GTM Agents Pattern & Plan Checklist
Mirrors GTM Agents orchestrator blueprint @puerto/plugins/orchestrator/README.md#112-325.
- Pattern selection: Rule configuration generally runs pipeline (pre-flight → decision build → variant mapping → QA → deployment). If decision build + variant prep happen in parallel, note a diamond block with merge gate in the plan header.
- Plan schema: Save
.claude/plans/plan-<timestamp>.jsoncapturing initiative, environments, dependency graph (data eng, creative, QA, governance), error handling, and success metrics (latency, personalization lift, incident count). - Tool hooks: Reference
docs/gtm-essentials.mdstack—Serena for rule diffing, Context7 for platform SOPs, Sequential Thinking for go/no-go reviews, Playwright for simulation/QA evidence capture. - Guardrails: Default retry limit = 2 for deployment/QA failures; escalation ladder = Personalization Architect → Data Privacy Lead → Exec sponsor.
- Review: Run
docs/usage-guide.md#orchestration-best-practices-puerto-paritybefore deployment to confirm dependencies + approvals.
Workflow
- Pre-flight Review – validate profiles, data freshness, consent status, and experiment dependencies.
- Decision Flow Build – configure rules, weights, or model endpoints in MAP/CDP/product tooling.
- Variant Mapping – link each rule outcome to content assets, CTAs, and fallback experiences.

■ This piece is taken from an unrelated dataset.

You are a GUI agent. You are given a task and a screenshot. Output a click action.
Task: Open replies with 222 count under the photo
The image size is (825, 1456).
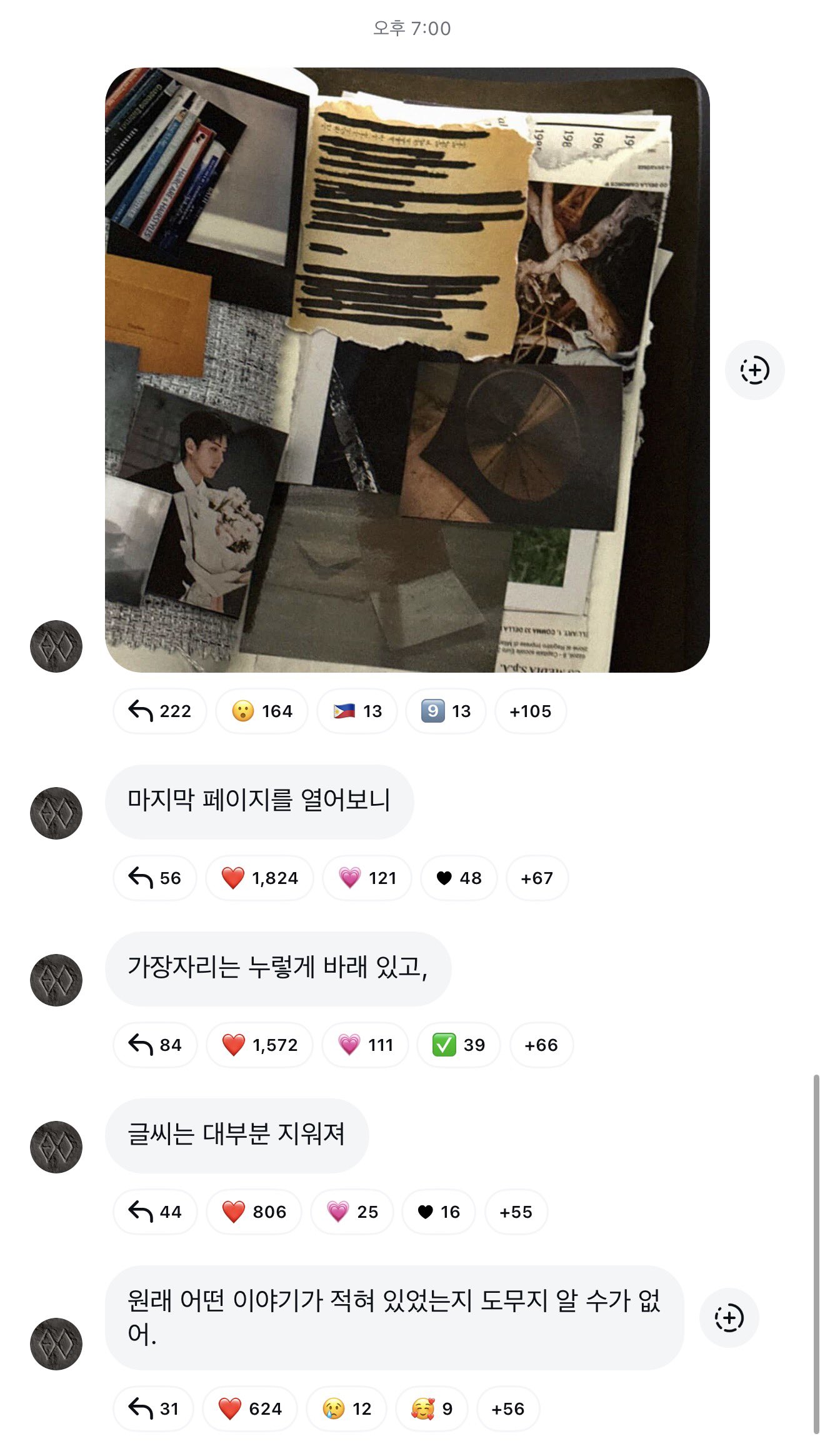[160, 711]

- QA & Simulation – run synthetic traffic through decision trees, capture screenshots/logs.
- Deployment & Logging – push changes via API/CLI, note version metadata, set up monitoring hooks.
Outputs
- Deployment runbook with rule IDs, version numbers, and rollback plan.
- QA evidence (simulation results, screenshots, payload logs).
- Governance log including approvers, timestamps, and linked experiments.
- Plan JSON entry stored/updated in
.claude/plansfor audit trail.
Agent/Skill Invocations
customer-data-engineer– ensures data pipelines and environments are ready.personalization-architect– verifies experience logic + content mapping.content-variantsskill – tracks asset requirements + approvals.governanceskill – enforces change controls and compliance steps.
GTM Agents Safeguards
- Fallback agents: document substitutes (e.g., governance lead covering architect) when owners unavailable.
- Escalation triggers: if QA fails twice, latency spikes, or privacy gate blocks deployment, trigger GTM Agents rip-cord and log remediation in plan JSON.
- Plan maintenance: update plan JSON/change log when rule sets, environments, or deployment windows change so reviewers can trace history.